Work to complete | Transcribe the lines of the listing below word for word, starting at the line that contains "Screen dimensions: 960x775" and ending at the line that contains "point(1899,408)", with both of those lines included.

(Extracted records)
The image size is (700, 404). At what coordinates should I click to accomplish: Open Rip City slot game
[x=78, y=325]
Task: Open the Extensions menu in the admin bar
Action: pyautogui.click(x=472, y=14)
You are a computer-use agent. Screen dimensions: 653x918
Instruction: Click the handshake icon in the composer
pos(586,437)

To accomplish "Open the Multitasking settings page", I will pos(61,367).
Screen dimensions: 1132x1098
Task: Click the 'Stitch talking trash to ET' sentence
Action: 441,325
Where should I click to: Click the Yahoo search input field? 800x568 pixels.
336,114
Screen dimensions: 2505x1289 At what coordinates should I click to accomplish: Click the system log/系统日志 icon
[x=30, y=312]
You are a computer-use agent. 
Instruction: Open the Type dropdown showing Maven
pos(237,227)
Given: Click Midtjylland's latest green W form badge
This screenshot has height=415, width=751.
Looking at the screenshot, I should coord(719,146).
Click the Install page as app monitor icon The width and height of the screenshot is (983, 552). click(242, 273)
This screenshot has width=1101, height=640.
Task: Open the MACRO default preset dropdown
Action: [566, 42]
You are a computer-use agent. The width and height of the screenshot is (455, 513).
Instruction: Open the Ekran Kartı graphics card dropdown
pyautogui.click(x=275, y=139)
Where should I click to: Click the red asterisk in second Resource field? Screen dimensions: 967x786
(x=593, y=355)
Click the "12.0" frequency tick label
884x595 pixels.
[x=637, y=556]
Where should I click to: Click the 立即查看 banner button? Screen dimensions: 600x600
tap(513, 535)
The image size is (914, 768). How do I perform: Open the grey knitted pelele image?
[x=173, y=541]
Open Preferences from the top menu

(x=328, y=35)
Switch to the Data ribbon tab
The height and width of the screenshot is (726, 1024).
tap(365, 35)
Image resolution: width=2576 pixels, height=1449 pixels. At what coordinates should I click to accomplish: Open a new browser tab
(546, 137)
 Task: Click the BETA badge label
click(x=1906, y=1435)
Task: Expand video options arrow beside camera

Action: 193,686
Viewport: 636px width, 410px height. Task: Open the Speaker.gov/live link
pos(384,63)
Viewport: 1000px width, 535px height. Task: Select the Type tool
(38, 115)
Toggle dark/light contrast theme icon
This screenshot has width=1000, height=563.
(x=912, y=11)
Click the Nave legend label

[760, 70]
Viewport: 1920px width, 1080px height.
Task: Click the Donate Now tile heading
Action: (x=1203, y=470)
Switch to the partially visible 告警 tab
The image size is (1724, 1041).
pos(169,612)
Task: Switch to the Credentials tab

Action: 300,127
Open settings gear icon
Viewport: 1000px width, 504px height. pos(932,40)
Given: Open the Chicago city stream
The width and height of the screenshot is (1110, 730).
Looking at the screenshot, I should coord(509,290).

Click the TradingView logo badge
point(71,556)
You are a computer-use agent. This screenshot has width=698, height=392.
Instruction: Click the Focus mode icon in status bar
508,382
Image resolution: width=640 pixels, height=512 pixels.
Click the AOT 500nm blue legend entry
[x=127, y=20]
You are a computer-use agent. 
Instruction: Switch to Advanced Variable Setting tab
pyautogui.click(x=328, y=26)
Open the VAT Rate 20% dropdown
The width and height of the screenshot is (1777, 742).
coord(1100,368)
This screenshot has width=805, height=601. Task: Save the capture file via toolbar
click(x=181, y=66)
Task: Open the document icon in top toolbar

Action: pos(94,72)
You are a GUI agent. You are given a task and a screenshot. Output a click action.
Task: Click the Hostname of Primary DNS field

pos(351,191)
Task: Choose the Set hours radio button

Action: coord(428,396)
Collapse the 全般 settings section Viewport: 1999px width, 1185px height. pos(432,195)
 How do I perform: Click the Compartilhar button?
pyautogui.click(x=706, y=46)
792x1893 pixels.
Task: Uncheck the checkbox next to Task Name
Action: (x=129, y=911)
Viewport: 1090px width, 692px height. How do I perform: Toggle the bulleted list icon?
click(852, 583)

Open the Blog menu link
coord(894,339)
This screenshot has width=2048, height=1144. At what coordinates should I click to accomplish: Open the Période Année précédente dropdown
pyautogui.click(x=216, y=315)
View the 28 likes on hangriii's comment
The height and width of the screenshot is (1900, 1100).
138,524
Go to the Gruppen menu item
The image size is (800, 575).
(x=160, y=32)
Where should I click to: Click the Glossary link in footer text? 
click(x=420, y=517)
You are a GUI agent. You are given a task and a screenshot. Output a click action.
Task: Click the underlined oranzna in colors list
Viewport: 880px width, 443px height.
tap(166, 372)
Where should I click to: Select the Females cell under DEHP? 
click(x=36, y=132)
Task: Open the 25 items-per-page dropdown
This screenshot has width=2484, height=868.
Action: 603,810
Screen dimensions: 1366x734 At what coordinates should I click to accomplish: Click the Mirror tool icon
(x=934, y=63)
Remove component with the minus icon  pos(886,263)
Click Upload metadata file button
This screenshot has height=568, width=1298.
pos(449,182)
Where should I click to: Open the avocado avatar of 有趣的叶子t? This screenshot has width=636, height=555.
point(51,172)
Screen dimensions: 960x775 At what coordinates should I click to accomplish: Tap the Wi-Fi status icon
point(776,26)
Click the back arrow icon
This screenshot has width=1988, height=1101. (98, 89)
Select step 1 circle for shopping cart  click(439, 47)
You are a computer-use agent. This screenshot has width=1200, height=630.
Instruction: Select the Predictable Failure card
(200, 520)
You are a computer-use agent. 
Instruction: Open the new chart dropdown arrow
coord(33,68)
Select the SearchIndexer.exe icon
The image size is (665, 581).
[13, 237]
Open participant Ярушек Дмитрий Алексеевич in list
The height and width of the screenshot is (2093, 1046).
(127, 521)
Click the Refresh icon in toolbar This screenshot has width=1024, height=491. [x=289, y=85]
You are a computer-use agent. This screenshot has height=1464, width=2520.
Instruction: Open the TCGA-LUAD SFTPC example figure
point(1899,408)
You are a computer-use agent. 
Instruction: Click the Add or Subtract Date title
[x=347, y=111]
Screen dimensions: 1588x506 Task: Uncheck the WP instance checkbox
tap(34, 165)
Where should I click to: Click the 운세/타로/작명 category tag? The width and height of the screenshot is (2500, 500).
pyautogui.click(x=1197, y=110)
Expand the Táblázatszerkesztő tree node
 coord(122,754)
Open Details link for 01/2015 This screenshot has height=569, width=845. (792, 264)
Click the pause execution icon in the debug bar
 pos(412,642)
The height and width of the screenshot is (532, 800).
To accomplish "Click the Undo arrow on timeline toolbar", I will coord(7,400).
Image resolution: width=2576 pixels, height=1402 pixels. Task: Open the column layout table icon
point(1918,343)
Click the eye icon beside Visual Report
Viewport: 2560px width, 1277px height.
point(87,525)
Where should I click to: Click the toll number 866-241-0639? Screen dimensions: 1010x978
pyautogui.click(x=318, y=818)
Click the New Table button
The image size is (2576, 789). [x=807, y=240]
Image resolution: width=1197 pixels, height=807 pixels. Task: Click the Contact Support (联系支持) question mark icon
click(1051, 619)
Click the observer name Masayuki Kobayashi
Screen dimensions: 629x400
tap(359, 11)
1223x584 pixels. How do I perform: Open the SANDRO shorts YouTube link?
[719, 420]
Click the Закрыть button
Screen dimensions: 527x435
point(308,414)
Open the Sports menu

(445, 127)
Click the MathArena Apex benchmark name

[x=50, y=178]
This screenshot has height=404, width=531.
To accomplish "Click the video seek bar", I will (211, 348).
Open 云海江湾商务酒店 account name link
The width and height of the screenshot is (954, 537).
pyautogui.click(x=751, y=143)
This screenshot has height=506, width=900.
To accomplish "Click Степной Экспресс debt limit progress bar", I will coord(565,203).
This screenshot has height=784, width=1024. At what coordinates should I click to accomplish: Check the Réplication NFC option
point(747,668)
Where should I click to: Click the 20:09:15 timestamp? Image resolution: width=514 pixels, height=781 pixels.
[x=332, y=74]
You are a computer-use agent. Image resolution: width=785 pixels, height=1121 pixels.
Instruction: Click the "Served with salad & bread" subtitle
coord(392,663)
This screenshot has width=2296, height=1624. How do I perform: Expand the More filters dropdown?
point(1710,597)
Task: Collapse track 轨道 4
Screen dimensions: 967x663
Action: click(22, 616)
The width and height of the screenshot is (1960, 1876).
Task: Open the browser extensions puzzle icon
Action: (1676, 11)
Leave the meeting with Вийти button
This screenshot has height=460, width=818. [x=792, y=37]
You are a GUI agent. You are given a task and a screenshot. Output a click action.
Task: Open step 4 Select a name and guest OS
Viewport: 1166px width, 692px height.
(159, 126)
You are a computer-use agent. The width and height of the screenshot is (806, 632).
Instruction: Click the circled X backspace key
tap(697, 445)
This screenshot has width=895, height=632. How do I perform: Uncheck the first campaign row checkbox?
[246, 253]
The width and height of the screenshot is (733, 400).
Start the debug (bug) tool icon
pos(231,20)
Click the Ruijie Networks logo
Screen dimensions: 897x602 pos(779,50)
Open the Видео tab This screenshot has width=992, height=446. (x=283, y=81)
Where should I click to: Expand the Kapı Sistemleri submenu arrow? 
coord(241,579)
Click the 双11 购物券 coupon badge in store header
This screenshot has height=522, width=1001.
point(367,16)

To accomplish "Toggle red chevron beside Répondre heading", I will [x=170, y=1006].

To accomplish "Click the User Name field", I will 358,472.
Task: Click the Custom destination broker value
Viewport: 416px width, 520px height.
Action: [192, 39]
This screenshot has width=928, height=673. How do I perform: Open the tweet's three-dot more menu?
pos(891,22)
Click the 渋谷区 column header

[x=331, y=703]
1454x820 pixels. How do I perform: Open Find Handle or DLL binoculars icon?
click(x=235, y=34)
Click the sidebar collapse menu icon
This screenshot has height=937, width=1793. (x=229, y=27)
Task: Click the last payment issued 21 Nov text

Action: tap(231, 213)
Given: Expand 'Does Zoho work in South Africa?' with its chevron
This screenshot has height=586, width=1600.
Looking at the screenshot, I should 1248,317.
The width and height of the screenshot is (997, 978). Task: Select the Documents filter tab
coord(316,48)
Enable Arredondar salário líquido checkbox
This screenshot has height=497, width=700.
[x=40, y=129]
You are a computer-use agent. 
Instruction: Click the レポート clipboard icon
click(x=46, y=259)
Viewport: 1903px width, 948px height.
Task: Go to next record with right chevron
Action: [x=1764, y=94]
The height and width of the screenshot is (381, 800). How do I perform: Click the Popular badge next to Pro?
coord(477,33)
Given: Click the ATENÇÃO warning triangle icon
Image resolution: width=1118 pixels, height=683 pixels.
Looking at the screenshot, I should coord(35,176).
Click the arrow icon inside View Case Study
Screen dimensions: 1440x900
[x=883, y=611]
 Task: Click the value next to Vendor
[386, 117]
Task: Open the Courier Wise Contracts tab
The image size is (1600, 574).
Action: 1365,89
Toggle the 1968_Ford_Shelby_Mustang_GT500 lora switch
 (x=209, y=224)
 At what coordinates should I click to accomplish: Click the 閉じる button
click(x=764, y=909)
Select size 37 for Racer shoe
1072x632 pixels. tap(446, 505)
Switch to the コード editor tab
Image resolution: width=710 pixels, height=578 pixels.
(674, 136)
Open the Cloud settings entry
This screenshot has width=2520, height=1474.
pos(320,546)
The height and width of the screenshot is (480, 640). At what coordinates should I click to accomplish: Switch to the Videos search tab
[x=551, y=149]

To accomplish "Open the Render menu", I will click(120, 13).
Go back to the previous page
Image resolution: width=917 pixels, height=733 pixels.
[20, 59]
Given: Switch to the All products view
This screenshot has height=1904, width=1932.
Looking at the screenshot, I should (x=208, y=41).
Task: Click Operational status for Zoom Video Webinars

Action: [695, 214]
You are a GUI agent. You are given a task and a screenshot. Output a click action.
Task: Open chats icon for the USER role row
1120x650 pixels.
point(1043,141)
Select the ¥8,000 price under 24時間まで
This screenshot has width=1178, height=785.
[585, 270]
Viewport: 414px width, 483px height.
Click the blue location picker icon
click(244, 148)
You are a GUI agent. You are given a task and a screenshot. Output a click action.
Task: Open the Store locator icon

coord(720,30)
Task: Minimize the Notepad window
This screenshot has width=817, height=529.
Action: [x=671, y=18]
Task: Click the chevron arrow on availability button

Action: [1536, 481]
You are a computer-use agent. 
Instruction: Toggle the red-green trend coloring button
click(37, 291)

Result of the exercise |
Screen dimensions: 960x775 At what coordinates should I click to accomplish: Tap the Wi-Fi status icon
point(776,26)
Click the back arrow icon
This screenshot has width=1988, height=1101. (98, 89)
Select step 1 circle for shopping cart  click(439, 47)
You are a computer-use agent. This screenshot has width=1200, height=630.
Instruction: Select the Predictable Failure card
(200, 520)
You are a computer-use agent. 
Instruction: Open the new chart dropdown arrow
coord(33,68)
Select the SearchIndexer.exe icon
The image size is (665, 581).
[13, 237]
Open participant Ярушек Дмитрий Алексеевич in list
The height and width of the screenshot is (2093, 1046).
(127, 521)
Click the Refresh icon in toolbar This screenshot has width=1024, height=491. [x=289, y=85]
You are a computer-use agent. This screenshot has height=1464, width=2520.
Instruction: Open the TCGA-LUAD SFTPC example figure
point(1899,408)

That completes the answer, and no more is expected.